Input data.
-- Opening Marker --

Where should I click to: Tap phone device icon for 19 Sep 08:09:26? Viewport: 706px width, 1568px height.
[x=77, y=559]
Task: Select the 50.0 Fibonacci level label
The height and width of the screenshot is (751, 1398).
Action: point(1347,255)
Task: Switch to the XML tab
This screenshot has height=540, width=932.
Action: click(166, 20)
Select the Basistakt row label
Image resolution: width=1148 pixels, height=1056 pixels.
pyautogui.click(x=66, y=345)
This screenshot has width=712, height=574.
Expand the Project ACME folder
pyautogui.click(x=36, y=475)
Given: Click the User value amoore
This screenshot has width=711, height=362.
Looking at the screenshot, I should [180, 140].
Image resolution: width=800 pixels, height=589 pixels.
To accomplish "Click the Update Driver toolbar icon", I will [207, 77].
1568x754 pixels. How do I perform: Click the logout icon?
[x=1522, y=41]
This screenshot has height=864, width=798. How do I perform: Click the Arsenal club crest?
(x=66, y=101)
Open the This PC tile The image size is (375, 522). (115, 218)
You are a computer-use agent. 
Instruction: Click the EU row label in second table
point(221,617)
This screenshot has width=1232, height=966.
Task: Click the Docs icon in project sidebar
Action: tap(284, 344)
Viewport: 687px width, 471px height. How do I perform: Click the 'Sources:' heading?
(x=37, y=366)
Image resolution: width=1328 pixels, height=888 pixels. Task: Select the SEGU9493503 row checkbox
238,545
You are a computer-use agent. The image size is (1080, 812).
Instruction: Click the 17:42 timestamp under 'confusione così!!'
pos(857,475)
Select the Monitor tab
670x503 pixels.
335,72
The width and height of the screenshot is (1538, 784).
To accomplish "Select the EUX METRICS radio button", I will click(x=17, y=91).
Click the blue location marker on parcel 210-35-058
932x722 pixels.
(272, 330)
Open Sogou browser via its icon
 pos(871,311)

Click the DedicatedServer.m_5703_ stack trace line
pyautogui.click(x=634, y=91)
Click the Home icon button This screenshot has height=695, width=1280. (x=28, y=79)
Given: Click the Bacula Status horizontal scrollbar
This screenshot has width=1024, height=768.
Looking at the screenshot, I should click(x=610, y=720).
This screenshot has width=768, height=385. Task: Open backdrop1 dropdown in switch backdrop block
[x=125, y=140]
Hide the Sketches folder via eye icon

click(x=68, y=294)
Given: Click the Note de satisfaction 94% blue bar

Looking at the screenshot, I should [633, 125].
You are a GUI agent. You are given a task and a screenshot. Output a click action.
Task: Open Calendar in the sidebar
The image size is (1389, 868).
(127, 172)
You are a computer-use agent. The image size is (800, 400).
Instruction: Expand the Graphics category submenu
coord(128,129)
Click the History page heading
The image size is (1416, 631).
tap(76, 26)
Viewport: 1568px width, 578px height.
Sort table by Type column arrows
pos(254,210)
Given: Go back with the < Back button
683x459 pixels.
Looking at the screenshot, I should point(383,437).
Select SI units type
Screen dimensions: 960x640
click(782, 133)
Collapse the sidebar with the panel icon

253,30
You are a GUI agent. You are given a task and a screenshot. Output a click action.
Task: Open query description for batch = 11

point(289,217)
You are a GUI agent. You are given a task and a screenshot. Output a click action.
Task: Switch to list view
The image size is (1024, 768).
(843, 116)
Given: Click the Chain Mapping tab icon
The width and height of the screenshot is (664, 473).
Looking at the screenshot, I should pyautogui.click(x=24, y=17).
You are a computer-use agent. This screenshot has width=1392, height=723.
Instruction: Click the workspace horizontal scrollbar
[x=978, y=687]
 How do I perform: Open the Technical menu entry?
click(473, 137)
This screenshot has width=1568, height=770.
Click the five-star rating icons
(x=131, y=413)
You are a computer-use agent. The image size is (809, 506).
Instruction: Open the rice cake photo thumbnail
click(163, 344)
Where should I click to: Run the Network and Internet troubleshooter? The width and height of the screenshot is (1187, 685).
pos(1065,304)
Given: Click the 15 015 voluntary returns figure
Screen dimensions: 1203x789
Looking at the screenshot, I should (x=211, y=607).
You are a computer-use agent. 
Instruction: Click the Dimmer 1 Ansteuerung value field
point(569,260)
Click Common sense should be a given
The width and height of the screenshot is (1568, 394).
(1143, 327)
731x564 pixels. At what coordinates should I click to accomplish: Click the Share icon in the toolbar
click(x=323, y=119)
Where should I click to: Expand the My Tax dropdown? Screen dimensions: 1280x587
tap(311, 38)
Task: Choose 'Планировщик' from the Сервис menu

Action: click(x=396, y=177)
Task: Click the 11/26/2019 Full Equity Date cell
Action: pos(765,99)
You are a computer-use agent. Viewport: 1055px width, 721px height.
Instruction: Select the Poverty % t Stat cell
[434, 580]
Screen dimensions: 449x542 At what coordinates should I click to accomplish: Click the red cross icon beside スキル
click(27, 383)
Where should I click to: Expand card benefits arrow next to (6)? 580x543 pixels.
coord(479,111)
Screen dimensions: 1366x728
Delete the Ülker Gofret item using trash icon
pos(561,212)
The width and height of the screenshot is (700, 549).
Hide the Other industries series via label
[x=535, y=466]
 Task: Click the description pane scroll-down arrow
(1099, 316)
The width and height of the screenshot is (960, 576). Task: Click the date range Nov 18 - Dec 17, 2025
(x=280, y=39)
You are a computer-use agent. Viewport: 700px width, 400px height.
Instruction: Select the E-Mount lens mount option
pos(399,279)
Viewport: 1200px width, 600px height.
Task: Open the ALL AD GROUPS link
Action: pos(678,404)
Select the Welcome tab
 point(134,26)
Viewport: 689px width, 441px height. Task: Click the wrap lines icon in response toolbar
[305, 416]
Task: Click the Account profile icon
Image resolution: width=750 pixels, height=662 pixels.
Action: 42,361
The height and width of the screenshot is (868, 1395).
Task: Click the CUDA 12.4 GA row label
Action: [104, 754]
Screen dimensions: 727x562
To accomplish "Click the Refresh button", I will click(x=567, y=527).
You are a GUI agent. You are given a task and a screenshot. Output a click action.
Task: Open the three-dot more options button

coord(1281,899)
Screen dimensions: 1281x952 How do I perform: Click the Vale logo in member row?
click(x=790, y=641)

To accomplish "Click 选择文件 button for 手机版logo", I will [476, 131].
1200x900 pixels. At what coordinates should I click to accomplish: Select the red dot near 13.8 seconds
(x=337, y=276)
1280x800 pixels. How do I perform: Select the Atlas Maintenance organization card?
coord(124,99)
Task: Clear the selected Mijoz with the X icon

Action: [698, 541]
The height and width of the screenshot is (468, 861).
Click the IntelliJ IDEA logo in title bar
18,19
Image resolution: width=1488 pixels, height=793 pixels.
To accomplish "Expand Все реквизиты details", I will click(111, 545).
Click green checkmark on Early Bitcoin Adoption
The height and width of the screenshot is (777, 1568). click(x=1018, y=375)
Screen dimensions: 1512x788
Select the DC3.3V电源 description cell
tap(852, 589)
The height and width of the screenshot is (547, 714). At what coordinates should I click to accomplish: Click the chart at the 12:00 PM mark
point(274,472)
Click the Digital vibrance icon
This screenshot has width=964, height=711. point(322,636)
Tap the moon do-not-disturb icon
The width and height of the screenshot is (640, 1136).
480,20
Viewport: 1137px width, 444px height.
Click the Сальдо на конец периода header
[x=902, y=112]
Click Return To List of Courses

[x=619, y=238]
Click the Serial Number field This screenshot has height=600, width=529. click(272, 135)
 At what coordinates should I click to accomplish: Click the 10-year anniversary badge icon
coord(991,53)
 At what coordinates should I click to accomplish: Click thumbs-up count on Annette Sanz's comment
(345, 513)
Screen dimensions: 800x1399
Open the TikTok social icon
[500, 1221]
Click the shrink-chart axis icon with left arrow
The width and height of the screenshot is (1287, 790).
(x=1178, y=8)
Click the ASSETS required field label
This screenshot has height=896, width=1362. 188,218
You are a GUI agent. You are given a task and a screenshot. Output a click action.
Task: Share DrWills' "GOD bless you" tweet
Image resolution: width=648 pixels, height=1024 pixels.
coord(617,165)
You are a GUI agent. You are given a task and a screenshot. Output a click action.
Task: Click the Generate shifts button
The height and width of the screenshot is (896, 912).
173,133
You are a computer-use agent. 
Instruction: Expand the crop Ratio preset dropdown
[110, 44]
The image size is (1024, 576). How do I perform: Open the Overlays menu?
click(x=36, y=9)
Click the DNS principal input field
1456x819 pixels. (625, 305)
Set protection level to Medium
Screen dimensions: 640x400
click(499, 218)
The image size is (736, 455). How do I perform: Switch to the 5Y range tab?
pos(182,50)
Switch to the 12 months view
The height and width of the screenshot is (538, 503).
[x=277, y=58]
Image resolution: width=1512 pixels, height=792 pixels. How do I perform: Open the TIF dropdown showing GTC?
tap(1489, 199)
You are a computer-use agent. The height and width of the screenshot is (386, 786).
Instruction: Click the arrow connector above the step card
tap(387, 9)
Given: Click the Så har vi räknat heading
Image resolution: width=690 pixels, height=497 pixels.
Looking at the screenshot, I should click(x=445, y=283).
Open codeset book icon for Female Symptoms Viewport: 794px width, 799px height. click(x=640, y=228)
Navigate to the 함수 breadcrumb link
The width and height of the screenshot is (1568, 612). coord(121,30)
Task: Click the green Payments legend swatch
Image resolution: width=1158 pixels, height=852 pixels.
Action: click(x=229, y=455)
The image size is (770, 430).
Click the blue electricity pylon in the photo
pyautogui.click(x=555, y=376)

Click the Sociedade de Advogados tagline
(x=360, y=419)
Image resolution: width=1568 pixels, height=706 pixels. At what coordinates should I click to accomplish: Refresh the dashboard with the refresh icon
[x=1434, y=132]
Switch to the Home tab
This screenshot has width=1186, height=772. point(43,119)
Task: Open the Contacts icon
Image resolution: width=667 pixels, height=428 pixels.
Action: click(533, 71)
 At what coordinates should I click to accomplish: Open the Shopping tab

-- Closing Marker --

What is being asked.
Please reproduce, exactly as written, the lines of the records from the first line through the one containing "Given: Click the User value amoore".

Answer area.
Where should I click to: Tap phone device icon for 19 Sep 08:09:26? Viewport: 706px width, 1568px height.
[x=77, y=559]
Task: Select the 50.0 Fibonacci level label
The height and width of the screenshot is (751, 1398).
Action: point(1347,255)
Task: Switch to the XML tab
This screenshot has height=540, width=932.
Action: click(166, 20)
Select the Basistakt row label
Image resolution: width=1148 pixels, height=1056 pixels.
pyautogui.click(x=66, y=345)
This screenshot has width=712, height=574.
Expand the Project ACME folder
pyautogui.click(x=36, y=475)
Given: Click the User value amoore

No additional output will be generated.